**Stated problem**
Reproduce the following rows character for character, line by line.

**Available records**
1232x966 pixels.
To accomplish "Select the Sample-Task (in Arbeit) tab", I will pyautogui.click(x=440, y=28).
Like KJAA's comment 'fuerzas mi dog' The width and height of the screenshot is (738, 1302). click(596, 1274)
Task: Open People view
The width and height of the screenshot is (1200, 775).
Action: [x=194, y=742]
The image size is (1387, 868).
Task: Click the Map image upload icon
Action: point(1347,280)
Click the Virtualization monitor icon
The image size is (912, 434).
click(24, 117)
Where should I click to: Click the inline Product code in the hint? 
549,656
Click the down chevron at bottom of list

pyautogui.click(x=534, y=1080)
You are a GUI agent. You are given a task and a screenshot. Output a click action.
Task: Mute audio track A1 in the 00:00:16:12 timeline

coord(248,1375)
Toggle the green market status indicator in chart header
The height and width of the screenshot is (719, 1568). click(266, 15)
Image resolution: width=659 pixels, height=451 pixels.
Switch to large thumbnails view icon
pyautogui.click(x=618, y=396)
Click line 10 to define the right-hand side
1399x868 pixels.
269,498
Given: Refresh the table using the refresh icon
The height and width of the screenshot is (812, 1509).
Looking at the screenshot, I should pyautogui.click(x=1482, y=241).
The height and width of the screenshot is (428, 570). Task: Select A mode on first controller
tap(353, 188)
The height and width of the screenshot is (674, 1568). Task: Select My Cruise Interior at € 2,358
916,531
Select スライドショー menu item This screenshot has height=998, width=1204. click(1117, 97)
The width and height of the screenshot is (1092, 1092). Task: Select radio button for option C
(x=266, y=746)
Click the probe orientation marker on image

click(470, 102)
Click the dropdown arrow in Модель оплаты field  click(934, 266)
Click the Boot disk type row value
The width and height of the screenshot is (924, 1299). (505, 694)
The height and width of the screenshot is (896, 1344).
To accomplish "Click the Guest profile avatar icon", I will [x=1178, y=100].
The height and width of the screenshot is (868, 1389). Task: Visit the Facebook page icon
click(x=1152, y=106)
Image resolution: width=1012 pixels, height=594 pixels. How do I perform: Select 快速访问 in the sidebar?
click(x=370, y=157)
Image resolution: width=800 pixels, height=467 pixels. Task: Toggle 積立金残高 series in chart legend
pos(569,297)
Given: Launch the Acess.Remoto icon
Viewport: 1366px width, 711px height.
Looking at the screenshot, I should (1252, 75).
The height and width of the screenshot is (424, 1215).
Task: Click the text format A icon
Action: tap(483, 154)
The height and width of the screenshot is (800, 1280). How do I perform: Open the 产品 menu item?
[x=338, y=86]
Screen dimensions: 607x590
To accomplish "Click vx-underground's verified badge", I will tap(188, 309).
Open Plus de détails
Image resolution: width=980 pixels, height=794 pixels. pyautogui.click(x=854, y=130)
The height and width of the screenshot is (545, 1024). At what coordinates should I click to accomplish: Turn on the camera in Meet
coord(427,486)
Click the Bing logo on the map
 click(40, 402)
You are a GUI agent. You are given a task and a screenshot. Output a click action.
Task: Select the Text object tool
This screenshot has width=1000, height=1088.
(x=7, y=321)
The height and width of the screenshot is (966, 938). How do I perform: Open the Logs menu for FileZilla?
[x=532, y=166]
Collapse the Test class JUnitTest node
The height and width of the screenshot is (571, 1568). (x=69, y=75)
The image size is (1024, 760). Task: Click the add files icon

**Exercise answer**
1232x966 pixels.
To accomplish "Select the Sample-Task (in Arbeit) tab", I will pyautogui.click(x=440, y=28).
Like KJAA's comment 'fuerzas mi dog' The width and height of the screenshot is (738, 1302). click(596, 1274)
Task: Open People view
The width and height of the screenshot is (1200, 775).
Action: [x=194, y=742]
The image size is (1387, 868).
Task: Click the Map image upload icon
Action: point(1347,280)
Click the Virtualization monitor icon
The image size is (912, 434).
click(24, 117)
Where should I click to: Click the inline Product code in the hint? 
549,656
Click the down chevron at bottom of list

pyautogui.click(x=534, y=1080)
You are a GUI agent. You are given a task and a screenshot. Output a click action.
Task: Mute audio track A1 in the 00:00:16:12 timeline

coord(248,1375)
Toggle the green market status indicator in chart header
The height and width of the screenshot is (719, 1568). click(266, 15)
Image resolution: width=659 pixels, height=451 pixels.
Switch to large thumbnails view icon
pyautogui.click(x=618, y=396)
Click line 10 to define the right-hand side
1399x868 pixels.
269,498
Given: Refresh the table using the refresh icon
The height and width of the screenshot is (812, 1509).
Looking at the screenshot, I should pyautogui.click(x=1482, y=241).
The height and width of the screenshot is (428, 570). Task: Select A mode on first controller
tap(353, 188)
The height and width of the screenshot is (674, 1568). Task: Select My Cruise Interior at € 2,358
916,531
Select スライドショー menu item This screenshot has height=998, width=1204. click(1117, 97)
The width and height of the screenshot is (1092, 1092). Task: Select radio button for option C
(x=266, y=746)
Click the probe orientation marker on image

click(470, 102)
Click the dropdown arrow in Модель оплаты field  click(934, 266)
Click the Boot disk type row value
The width and height of the screenshot is (924, 1299). (505, 694)
The height and width of the screenshot is (896, 1344).
To accomplish "Click the Guest profile avatar icon", I will [x=1178, y=100].
The height and width of the screenshot is (868, 1389). Task: Visit the Facebook page icon
click(x=1152, y=106)
Image resolution: width=1012 pixels, height=594 pixels. How do I perform: Select 快速访问 in the sidebar?
click(x=370, y=157)
Image resolution: width=800 pixels, height=467 pixels. Task: Toggle 積立金残高 series in chart legend
pos(569,297)
Given: Launch the Acess.Remoto icon
Viewport: 1366px width, 711px height.
Looking at the screenshot, I should (1252, 75).
The height and width of the screenshot is (424, 1215).
Task: Click the text format A icon
Action: tap(483, 154)
The height and width of the screenshot is (800, 1280). How do I perform: Open the 产品 menu item?
[x=338, y=86]
Screen dimensions: 607x590
To accomplish "Click vx-underground's verified badge", I will tap(188, 309).
Open Plus de détails
Image resolution: width=980 pixels, height=794 pixels. pyautogui.click(x=854, y=130)
The height and width of the screenshot is (545, 1024). At what coordinates should I click to accomplish: Turn on the camera in Meet
coord(427,486)
Click the Bing logo on the map
 click(40, 402)
You are a GUI agent. You are given a task and a screenshot. Output a click action.
Task: Select the Text object tool
This screenshot has width=1000, height=1088.
(x=7, y=321)
The height and width of the screenshot is (966, 938). How do I perform: Open the Logs menu for FileZilla?
[x=532, y=166]
Collapse the Test class JUnitTest node
The height and width of the screenshot is (571, 1568). (x=69, y=75)
The image size is (1024, 760). Task: Click the add files icon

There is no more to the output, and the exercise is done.